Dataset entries

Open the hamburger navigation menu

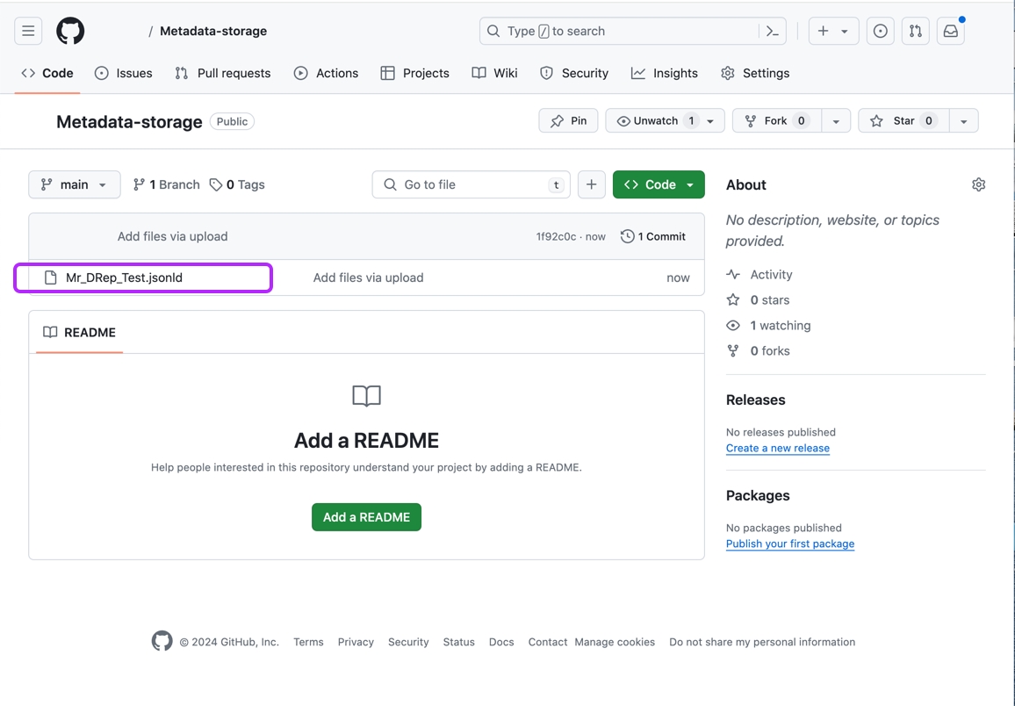click(28, 31)
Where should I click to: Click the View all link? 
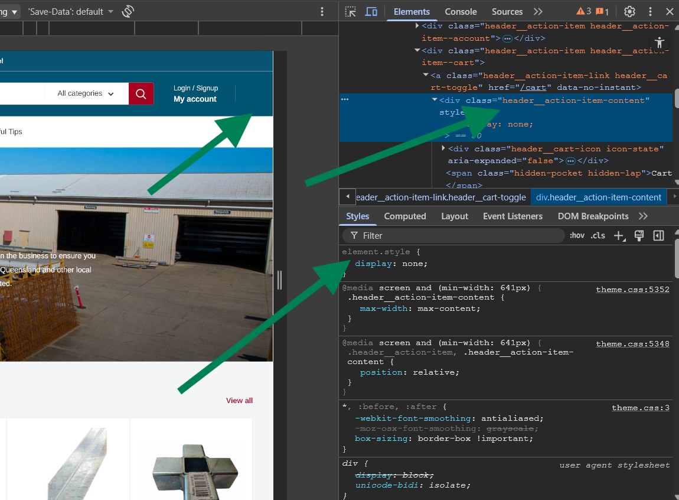(239, 401)
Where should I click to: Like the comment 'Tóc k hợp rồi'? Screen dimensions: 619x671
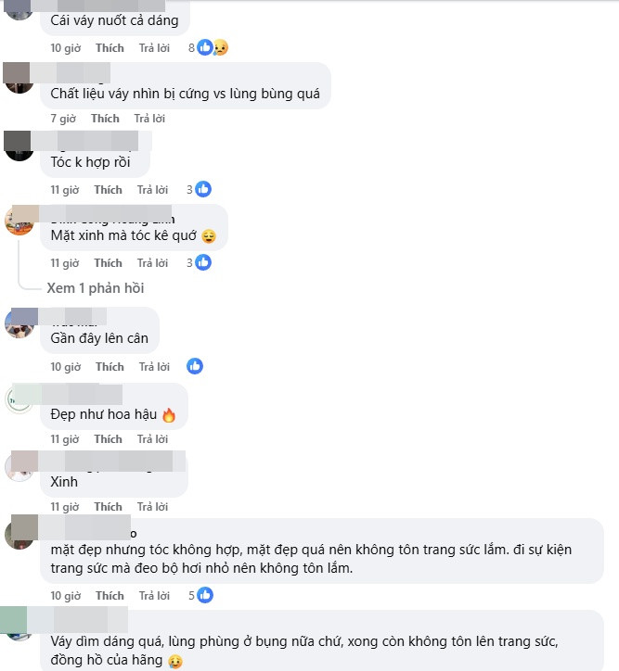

Work request
Reproduce precisely the lines of the entries above, from the one containing "Where should I click to: Click" through the final one, both ends included, and omit the pictures.

Result of this exercise
Where should I click to: Click the View all link? 
(239, 401)
Where should I click to: Like the comment 'Tóc k hợp rồi'? Screen dimensions: 619x671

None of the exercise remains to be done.